What is the solution to the attached problems?
Thanks
M

[sudhir3127]

What is the solution to the attached problems?
Thanks
M

its C

plug in the values and it will be cake walk...

Assume X=2 and Y =2

1. sqrt ( x+y)/2x
sqrt (4)/4 = 2/4 = 1/2........................................1

2. (rt x+ rt y)/x+y
(rt2 + rt 2)/4
2rt2/4 = rt2/2 > 1/2...................................................2


3. (sqrtx - rt y)/x+y = 0....................................3

hence C

.Hope it helps..

[kv_ajay]

Sudhir,

You got the correct answer but i think there are various opportunities to plug in numbers and too much work.

Explanation from my point would be
Root (X) + Root (Y) => Root (X+Y)
e.g.
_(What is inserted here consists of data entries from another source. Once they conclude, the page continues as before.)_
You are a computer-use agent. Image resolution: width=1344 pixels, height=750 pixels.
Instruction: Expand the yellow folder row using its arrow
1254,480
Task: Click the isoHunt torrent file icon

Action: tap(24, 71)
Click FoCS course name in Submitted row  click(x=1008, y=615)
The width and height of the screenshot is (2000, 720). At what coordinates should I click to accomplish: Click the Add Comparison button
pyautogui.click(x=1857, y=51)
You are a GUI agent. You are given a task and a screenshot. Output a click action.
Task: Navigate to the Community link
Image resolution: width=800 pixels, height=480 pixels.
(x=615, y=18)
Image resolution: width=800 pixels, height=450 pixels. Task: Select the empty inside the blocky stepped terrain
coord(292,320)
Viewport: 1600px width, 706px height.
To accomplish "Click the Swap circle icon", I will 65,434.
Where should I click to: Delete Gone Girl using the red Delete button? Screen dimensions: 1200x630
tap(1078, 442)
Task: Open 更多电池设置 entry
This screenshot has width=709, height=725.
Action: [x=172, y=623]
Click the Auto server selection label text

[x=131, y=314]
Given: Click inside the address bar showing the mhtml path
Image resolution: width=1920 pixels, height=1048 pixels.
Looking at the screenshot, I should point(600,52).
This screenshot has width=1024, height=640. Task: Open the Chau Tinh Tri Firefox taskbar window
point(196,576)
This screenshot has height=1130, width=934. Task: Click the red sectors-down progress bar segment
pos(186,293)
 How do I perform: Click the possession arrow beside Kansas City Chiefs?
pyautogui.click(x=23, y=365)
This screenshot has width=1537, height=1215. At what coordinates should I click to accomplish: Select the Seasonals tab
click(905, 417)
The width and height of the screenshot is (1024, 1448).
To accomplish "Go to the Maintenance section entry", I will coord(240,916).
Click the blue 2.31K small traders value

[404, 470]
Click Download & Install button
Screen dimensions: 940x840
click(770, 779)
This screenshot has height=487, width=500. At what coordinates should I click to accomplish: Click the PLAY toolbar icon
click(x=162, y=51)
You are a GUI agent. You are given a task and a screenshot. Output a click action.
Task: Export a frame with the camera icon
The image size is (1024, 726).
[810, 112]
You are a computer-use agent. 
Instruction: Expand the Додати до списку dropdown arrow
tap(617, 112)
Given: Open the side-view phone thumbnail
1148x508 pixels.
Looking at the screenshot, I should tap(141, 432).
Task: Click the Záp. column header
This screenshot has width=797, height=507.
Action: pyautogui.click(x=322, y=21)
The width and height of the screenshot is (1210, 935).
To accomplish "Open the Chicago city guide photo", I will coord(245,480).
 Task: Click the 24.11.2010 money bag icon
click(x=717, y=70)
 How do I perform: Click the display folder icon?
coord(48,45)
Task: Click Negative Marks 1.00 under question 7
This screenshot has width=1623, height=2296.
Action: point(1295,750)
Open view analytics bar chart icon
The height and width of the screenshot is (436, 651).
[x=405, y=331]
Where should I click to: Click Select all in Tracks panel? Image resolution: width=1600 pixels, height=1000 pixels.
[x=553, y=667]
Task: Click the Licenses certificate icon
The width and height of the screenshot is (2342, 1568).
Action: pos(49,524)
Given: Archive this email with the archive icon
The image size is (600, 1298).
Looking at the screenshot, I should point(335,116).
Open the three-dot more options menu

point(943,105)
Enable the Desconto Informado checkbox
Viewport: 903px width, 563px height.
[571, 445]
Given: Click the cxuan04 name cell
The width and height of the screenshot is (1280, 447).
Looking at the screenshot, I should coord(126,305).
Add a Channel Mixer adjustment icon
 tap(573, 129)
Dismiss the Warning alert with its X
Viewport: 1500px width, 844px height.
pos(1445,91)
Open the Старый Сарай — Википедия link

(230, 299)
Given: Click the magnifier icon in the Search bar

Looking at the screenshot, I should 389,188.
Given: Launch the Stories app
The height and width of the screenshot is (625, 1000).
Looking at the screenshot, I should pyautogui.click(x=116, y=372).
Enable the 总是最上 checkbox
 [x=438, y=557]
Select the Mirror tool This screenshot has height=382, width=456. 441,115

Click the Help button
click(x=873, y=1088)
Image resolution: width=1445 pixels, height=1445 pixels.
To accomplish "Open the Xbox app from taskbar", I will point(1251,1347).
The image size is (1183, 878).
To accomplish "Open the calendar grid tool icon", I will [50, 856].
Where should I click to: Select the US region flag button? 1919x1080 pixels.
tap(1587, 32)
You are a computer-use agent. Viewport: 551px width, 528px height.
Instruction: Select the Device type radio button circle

X= 4, Y = 16 then 2+4 > 4.47

so Root (X) + Root (Y)
---------------------
Root (X+Y) Root (X+Y)

So 1/Root(X+Y) is multiplied by integer > 1 so it will always be greater than 1/(Root X+Y)

[smehmood]

So, should we plug-in numbers in these type of questions?
I plug in numbers and I was getting both I and II greater then the number in question.

Ajay, you did not explain how you will compare x+y (denominator is II) with 2x (denominator in I)?

Thanks
M

[somail]

Plugging numbers in is okay, but you need to be carefull. The question says "must be greater than" meaning in all situations.

Lets say we pick x=4 and y=12

for I we get:

sqrt(16)/8 = 1/2 which is greater

but if we were to use x=12 and y=4 we get:

sqrt(16)/24 = 1/6 which is less.

So in this situation you can pick numbers, but just be extra careful to think about all possibilities.